#### Task to complete
Edit the lines from "Where should I" through "Action: click(24, 23)" so that "square icon" reads "button", and change nothing else.

#### Record excerpts
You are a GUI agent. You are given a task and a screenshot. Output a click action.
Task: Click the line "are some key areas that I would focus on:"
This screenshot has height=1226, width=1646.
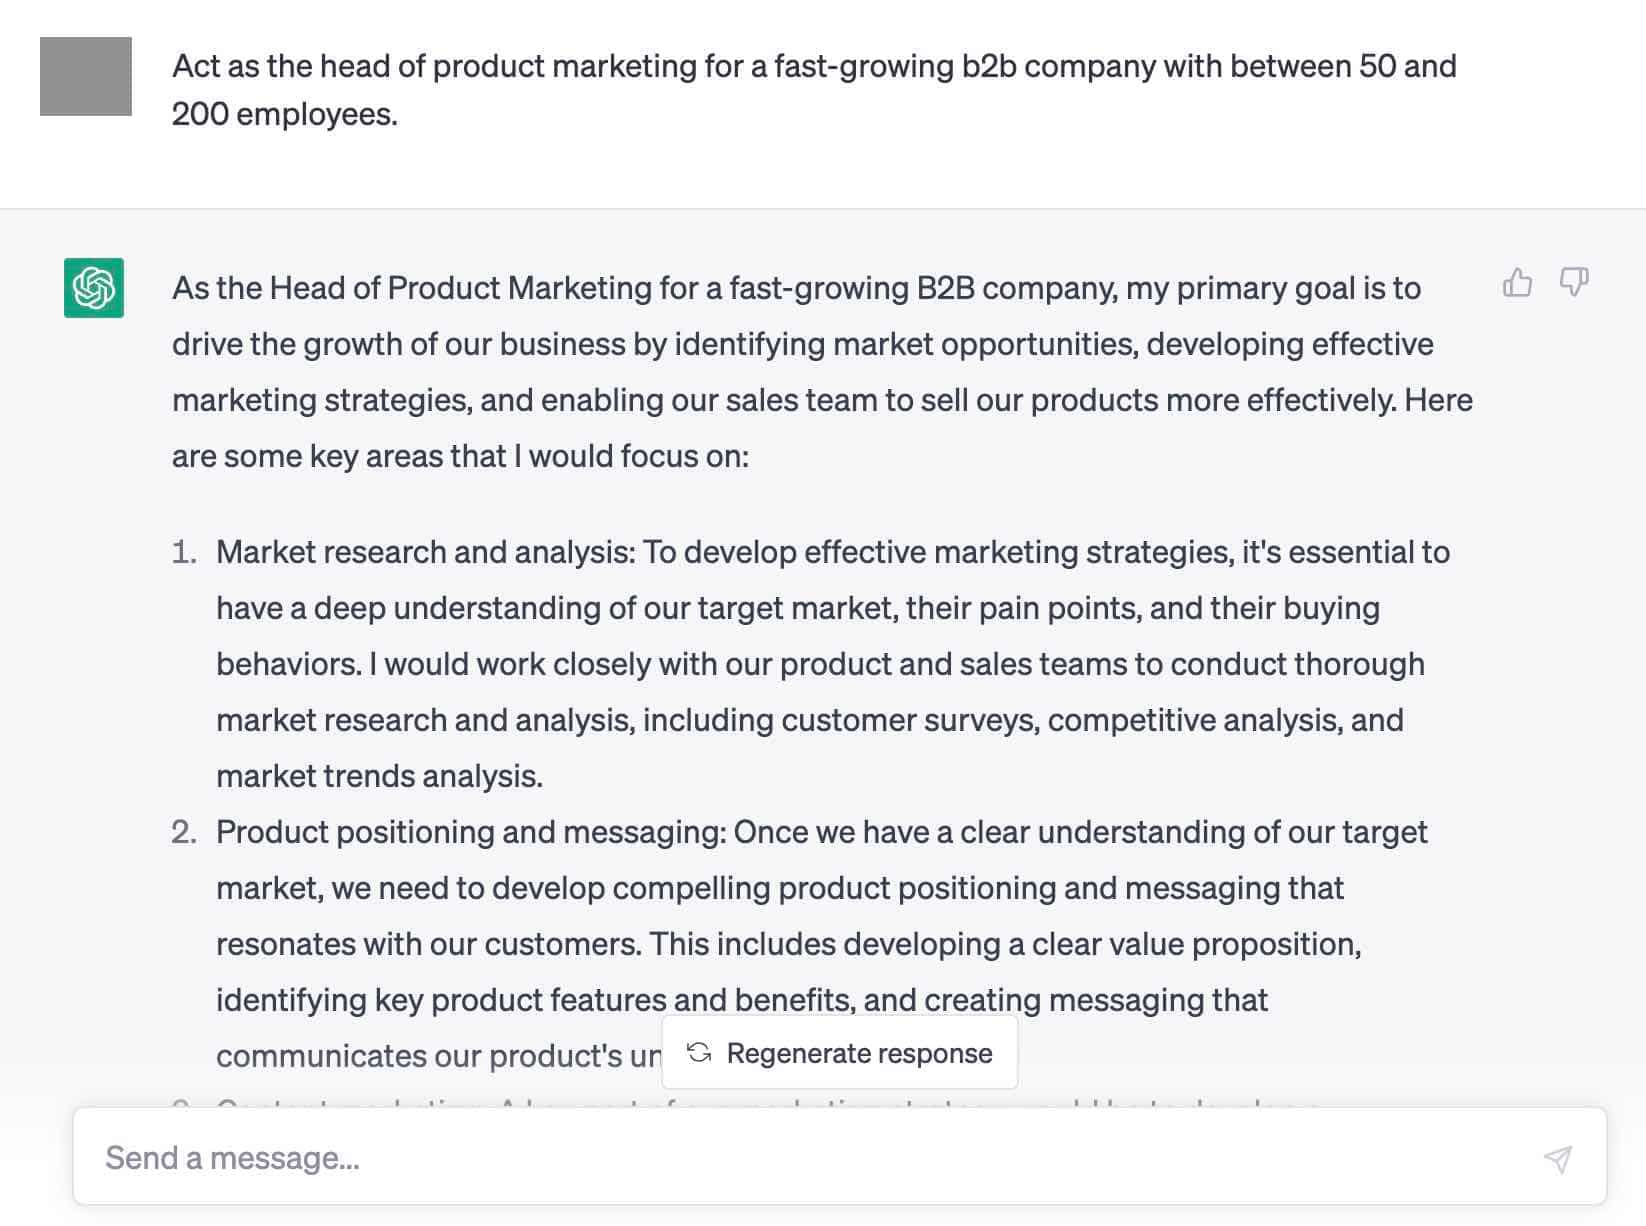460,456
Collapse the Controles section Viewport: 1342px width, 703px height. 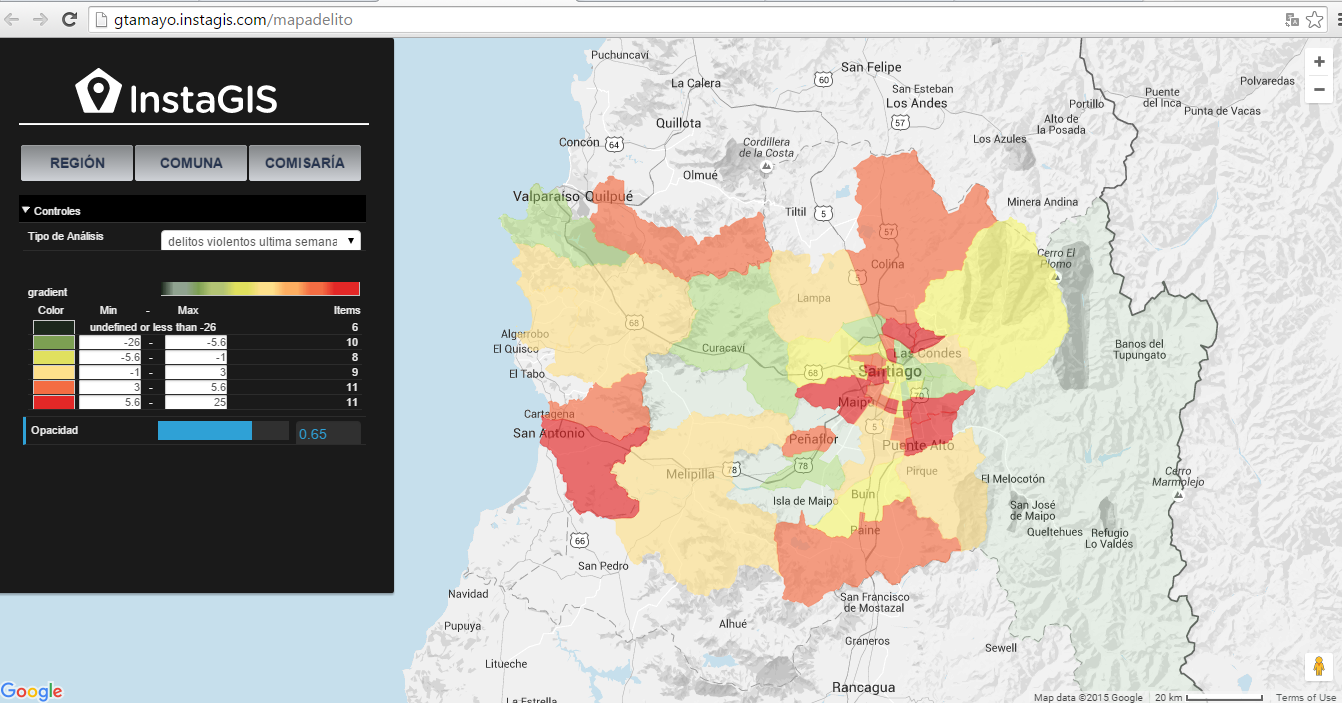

---

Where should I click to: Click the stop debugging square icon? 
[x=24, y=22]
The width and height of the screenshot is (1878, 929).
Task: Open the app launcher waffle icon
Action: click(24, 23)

#### Exercise output
Where should I click to: Click the stop debugging button? 
[x=24, y=22]
The width and height of the screenshot is (1878, 929).
Task: Open the app launcher waffle icon
Action: click(24, 23)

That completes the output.